Ian
and I went to the Les Dames d'Escoffier "Celebrating Food" Conference
the other weekend where I found out about a brilliant research
department within McCormick & Company...the Forecasting Department. A
scientist from the company explained that, just like fashion designers
deliberate about whether sky high heels or flats will be in, or
meteorologists calculating the odds of destructive hurricanes this
summer...food trends are yet another phenomena that can be predicted.
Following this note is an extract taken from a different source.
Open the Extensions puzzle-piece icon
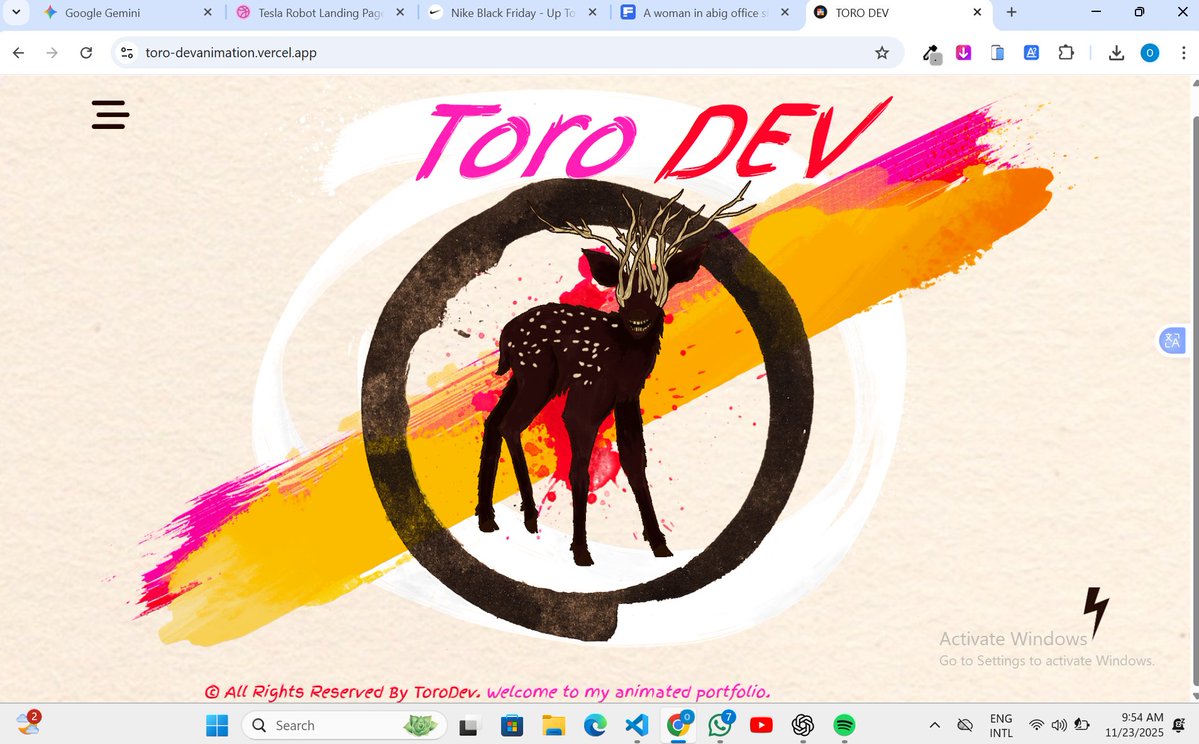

Here is the list of flavors to watch out for in 2012
Some
of the combinations, she warned, may sound strange, but we were
instructed to not pay attention to the words. Instead of naming a spice
cinnamon, we were to note the level of cinnamic
aldehyde in the mix (the compound that has people for miles running
towards Cinnabon) and imagine what would pair nicely with it.
Ian,
of course, was annoyed at how amazed people were by this ground
breaking way to cook...he's been doing this for years. It's a rare
moment in the kitchen that I don't find Ian with his nose in some jar or
another while preparing for dinner as he tries to find flavor/smell
combinations that work the best. What a fashionable, culinary
trendsetter.
One of the combos for 2012 is:
Ancho Chili & Hibiscus
If you have ever had hibiscus tea...you'll find this combination as mouth watering as I do.